### MATERIAL PROVIDED
━━━━━━━━━━

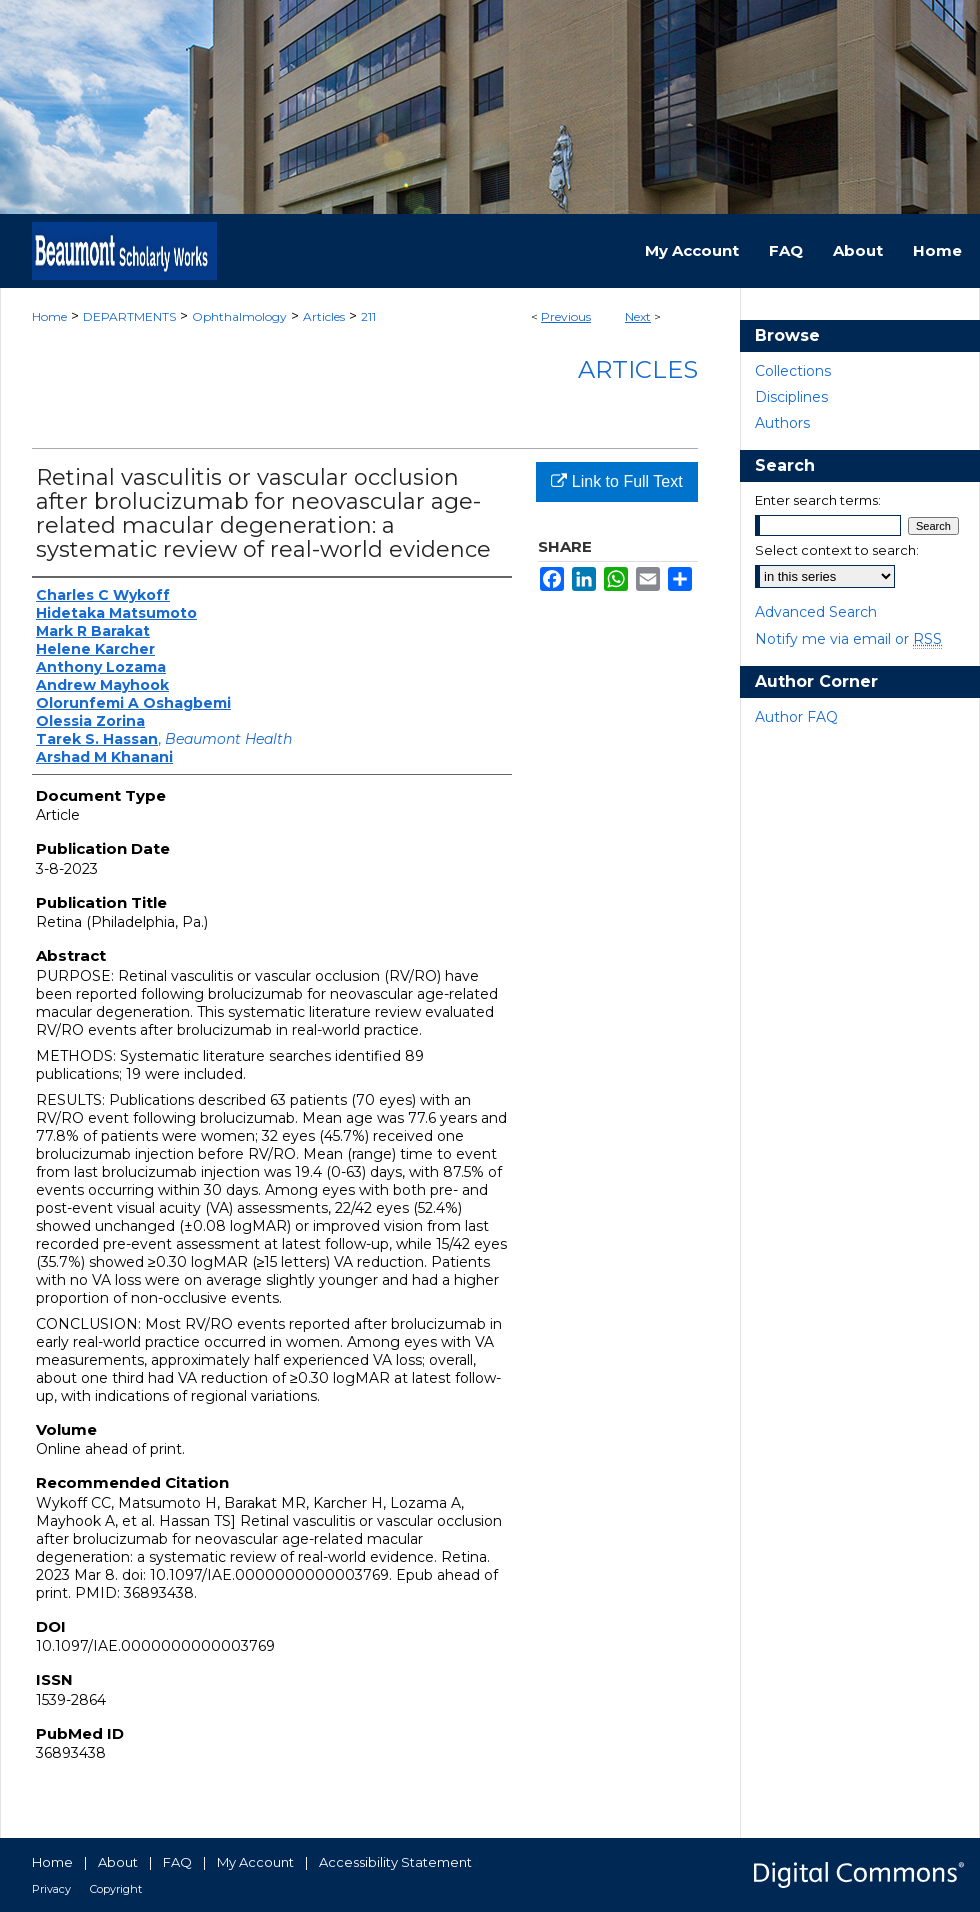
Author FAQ (796, 717)
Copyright (116, 1889)
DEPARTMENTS (129, 316)
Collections (793, 371)
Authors (782, 423)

━━━━━━━━━━

### TASK OBJECTIVE
Can you output every line of the material above verbatim, leaving out the picture?

### SOLUTION TO THIS PROBLEM
Author FAQ (796, 717)
Copyright (116, 1889)
DEPARTMENTS (129, 316)
Collections (793, 371)
Authors (782, 423)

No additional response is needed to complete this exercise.